End-to-End Encryption

End-to-end encryption (E2EE) means only the sender and recipient can read messages — the server handles only ciphertext. The gold standard implementation is the Signal Protocol, used by Signal, WhatsApp, and others.

The core concept is the Double Ratchet Algorithm: a combination of a Diffie-Hellman ratchet (for forward secrecy — compromise of a key doesn’t expose past messages) and a symmetric-key ratchet (each message uses a fresh encryption key derived from the previous one). Key components:

X3DH (Extended Triple Diffie-Hellman): Initial key exchange. Each user publishes a set of public keys to the server (identity key, signed prekey, one-time prekeys). Sender uses these to derive a shared secret without both parties being online simultaneously.
Message keys: Each message is encrypted with a unique ephemeral key derived from the ratchet state. Deleting the message key after decryption provides forward secrecy.
Server role: Stores and delivers ciphertext and public keys. Never has access to plaintext or private keys.

For group E2EE, the sender distributes the group message encrypted individually for each member (using their public keys), or uses a shared group key distributed via pairwise encrypted channels — the Sender Keys protocol used by Signal for groups.

Frequently Asked Questions

How does a chat system guarantee message ordering?

Messages within a conversation are ordered by a monotonically increasing sequence number assigned by the server. The server atomically increments a per-conversation counter (in Redis or the DB) and assigns the sequence number when accepting the message. Clients display messages sorted by sequence number, not by arrival time. This ensures a consistent ordering even if network reordering or retries occur. Cross-conversation ordering is not required — each conversation has its own independent sequence.
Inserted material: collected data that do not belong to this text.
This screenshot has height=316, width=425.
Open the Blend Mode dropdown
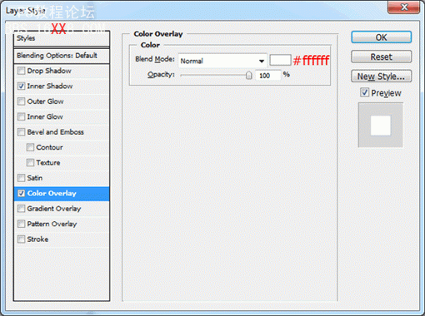(x=223, y=61)
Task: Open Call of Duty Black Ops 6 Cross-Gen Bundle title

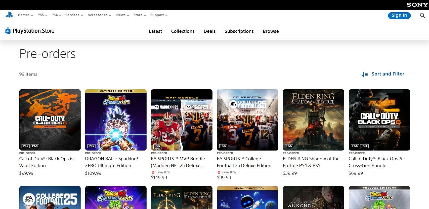Action: (376, 162)
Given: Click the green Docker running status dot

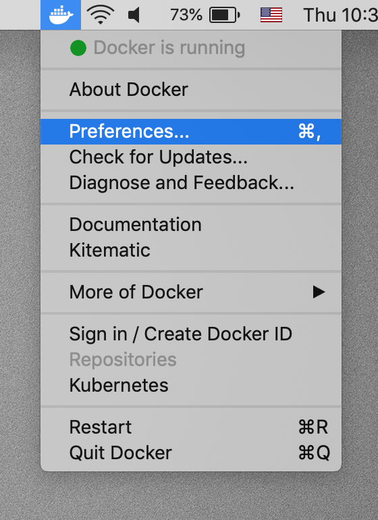Looking at the screenshot, I should pyautogui.click(x=78, y=48).
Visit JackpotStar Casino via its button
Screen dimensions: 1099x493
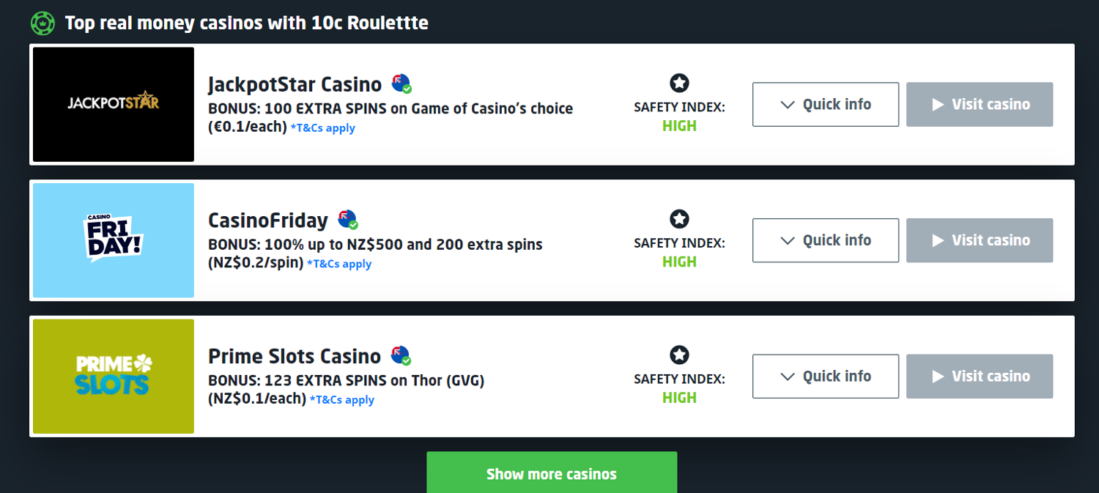coord(979,104)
How are messages delivered to users connected to different servers?

Each server maintains WebSocket connections to its local users. When a message arrives for a user connected to a different server, the sending server must route to the correct server. Approach: store user_id → server_id mapping in Redis. The sending server publishes the message to a Redis pub/sub channel keyed by the recipient’s server_id. The receiving server has a subscriber for its own channel and pushes the message to the appropriate WebSocket connection.

How does the presence system work in a chat application?
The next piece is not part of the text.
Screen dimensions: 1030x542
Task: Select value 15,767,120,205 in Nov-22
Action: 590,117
Each connected client sends a heartbeat every 30 seconds. The server updates a Redis key (presence:{user_id}) with TTL of 60 seconds on each heartbeat. If the key expires (no heartbeat for 60+ seconds), the user is considered offline. To display presence to others: on connection, notify contacts via pub/sub. On disconnection or TTL expiry, trigger an offline event. For scale, batch presence updates — don’t fan out to all contacts in real time, but fetch on demand when a chat is opened.
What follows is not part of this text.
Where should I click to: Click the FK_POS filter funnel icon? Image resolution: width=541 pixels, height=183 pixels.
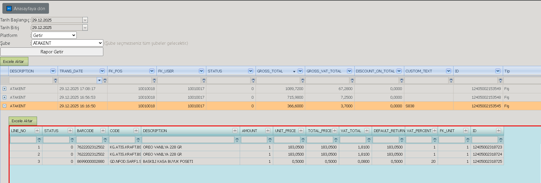[x=154, y=80]
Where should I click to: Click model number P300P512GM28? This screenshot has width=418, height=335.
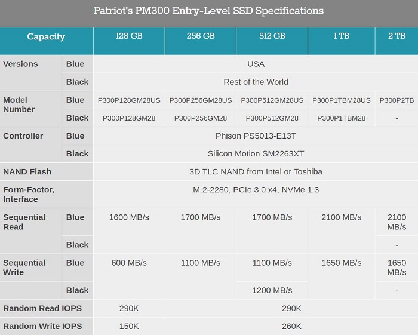pyautogui.click(x=272, y=118)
What is the message inbox model and how does it save storage?

The inbox model separates message storage from message delivery. Messages are stored once in a messages table (message_id, conversation_id, content, sender_id). Each user has an inbox table with pointers (user_id, conversation_id, last_message_id, unread_count). For a group chat with 1,000 members, one message object is stored — not 1,000 copies. The fan-out is only of message_id pointers into each member’s inbox, which are much cheaper than duplicating full message content.

How does end-to-end encryption work in the Signal Protocol?

The Signal Protocol uses the Double Ratchet Algorithm. Each conversation has an initial shared secret established via X3DH (Extended Triple Diffie-Hellman) key exchange. The double ratchet combines a Diffie-Hellman ratchet (generates new key pairs on each message exchange) with a KDF chain ratchet (derives message keys). Each message is encrypted with a unique ephemeral key, so compromising one message key does not reveal past or future messages (forward secrecy and break-in recovery). The server stores only encrypted ciphertext.